SIPS, SLIPS AND SNIPPETS OF LOVE 26

Wednesday 8th March

June used to leave the girls alone mostly, and rarely went into their bedrooms at all, their own private sanctums.   After all they were growing up and she could remember when she was sixteen being furious with her own mother when she had ‘just been tidying up’ in her room.  Snooping was what she was really up to, and though she never found anything – that didn’t stop her.  But one time when Harriet must only have been sixteen, June was looking for her hairbrush and thought that maybe Harriet had borrowed it.  And though she knew she was out, even so she cautiously pushed open the door, and was quite amazed.  Every wall and even a bit of the ceiling was covered with faces, all different sizes, some in colour, some in black and white, all cut out of magazines and pasted overlapping each other, so that it was a vast crowd, a sea of faces.  It must have taken Harriet ages and was really quite artistic, whereas June had always thought Jane was the artistic one, she was the child who would bring drawings and paintings home from school.  Harriet wasn’t the sort to seek or need her mother’s approval, and would even laugh at Jane’s efforts sometimes.
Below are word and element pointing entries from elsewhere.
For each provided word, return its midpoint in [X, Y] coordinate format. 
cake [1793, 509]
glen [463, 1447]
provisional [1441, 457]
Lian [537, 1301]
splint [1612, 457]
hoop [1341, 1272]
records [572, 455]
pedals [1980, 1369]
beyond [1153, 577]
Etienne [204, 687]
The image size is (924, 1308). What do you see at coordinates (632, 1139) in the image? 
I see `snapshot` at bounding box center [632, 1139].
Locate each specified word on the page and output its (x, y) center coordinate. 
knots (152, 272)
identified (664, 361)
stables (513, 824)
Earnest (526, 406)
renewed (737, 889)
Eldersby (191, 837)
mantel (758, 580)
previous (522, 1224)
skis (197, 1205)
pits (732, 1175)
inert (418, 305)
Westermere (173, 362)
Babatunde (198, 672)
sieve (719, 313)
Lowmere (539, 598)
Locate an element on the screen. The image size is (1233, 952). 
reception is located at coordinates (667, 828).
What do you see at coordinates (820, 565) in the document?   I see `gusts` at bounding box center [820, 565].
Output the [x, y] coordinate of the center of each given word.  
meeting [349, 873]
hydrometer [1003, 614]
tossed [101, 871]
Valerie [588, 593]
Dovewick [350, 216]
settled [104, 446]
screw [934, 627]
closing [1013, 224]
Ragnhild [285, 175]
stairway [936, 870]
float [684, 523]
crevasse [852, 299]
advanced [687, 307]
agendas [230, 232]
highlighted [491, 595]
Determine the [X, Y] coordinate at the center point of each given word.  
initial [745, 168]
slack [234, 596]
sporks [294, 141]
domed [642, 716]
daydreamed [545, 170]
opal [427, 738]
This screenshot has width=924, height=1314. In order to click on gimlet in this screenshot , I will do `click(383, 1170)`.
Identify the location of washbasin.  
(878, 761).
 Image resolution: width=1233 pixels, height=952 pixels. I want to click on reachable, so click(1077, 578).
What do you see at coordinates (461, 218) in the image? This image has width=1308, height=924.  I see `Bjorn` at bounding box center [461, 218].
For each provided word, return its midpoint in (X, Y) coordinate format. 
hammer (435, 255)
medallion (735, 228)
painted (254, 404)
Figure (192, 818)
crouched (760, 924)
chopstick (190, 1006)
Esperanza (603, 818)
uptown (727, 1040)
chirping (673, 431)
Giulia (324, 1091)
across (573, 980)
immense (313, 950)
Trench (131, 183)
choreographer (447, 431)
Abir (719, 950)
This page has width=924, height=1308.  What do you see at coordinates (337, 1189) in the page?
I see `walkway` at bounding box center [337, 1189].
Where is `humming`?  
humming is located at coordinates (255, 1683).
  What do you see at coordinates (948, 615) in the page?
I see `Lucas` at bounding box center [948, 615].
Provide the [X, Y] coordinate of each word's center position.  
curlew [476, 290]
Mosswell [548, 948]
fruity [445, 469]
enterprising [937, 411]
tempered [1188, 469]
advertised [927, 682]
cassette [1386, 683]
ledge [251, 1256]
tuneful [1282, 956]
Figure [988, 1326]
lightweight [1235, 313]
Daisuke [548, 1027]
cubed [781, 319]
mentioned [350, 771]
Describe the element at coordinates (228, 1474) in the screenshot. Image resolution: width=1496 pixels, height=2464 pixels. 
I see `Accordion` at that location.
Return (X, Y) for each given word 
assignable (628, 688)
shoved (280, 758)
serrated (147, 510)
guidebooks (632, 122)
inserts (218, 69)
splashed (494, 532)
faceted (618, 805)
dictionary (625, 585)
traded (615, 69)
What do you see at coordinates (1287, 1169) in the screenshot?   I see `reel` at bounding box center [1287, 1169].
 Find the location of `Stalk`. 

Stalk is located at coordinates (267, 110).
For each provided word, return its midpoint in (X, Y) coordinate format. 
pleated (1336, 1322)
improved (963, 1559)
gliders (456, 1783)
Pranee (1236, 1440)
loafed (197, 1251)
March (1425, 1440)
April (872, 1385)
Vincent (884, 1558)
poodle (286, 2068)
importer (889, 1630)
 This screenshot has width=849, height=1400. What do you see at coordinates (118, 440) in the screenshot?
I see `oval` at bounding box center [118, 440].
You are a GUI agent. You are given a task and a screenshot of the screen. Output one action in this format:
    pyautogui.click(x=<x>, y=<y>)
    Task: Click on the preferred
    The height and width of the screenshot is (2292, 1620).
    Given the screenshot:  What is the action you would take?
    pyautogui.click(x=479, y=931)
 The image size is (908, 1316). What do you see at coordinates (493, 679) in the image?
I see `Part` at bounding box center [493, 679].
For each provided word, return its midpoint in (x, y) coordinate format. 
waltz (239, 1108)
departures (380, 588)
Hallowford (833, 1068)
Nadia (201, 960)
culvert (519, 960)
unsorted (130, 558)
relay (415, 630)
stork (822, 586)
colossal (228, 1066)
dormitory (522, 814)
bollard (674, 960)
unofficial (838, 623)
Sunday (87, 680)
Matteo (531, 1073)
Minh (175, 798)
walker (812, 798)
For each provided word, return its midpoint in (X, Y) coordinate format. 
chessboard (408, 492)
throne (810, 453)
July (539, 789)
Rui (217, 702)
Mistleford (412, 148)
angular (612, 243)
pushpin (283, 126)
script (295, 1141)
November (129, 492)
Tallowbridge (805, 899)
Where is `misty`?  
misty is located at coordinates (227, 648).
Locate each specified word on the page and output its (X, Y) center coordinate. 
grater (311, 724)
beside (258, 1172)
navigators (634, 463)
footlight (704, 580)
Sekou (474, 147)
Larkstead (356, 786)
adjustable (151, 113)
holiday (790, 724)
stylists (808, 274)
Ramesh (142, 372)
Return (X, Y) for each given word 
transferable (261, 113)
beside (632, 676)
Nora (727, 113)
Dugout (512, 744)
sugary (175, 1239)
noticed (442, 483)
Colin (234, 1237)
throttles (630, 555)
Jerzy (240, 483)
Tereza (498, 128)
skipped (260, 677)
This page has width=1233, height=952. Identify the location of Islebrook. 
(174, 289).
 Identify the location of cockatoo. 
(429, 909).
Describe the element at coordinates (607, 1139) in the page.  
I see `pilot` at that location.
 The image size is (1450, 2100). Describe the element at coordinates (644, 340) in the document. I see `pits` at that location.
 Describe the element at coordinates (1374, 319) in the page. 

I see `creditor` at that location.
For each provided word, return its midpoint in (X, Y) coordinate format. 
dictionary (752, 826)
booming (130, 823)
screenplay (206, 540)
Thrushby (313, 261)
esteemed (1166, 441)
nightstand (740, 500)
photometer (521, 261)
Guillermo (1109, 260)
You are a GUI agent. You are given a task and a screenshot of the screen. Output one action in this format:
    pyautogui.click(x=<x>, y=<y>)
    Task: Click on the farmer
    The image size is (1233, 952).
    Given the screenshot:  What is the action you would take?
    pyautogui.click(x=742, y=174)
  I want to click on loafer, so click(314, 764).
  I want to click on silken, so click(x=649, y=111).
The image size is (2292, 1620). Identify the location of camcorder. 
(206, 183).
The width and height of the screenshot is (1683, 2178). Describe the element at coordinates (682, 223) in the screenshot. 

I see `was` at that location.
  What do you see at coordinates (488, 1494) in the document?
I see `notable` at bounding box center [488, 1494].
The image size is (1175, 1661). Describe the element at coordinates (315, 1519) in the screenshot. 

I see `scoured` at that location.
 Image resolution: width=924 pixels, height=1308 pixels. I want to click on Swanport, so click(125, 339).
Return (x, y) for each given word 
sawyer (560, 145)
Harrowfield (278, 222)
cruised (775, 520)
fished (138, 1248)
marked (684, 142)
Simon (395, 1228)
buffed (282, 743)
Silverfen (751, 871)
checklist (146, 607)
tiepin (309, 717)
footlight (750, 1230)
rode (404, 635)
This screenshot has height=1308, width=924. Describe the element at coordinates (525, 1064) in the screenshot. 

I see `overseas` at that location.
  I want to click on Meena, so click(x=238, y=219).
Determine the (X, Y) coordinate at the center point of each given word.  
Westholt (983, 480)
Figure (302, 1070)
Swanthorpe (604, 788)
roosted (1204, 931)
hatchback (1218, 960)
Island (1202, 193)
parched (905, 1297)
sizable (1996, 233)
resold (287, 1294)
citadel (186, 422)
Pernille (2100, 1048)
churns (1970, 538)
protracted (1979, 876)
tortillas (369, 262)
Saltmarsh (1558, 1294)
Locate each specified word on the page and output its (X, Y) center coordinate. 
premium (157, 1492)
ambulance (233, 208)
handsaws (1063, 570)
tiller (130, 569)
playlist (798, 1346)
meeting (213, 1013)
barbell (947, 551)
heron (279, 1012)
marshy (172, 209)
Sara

And there right in the middle of each wall was a large photo of Harriet.  June couldn’t think where she had had the photos taken, and they were blown-up too, about life size.  So, each wall was a crowd of faces, all smaller than and surrounding, the quite serious and intense face of Harriet.  Talk about standing out in the middle of a crowd.   She learnt from Jane that evening that Harriet had cajoled her father into letting her get her photo taken in a professional studio in Ipswich, and that he had paid for the pictures.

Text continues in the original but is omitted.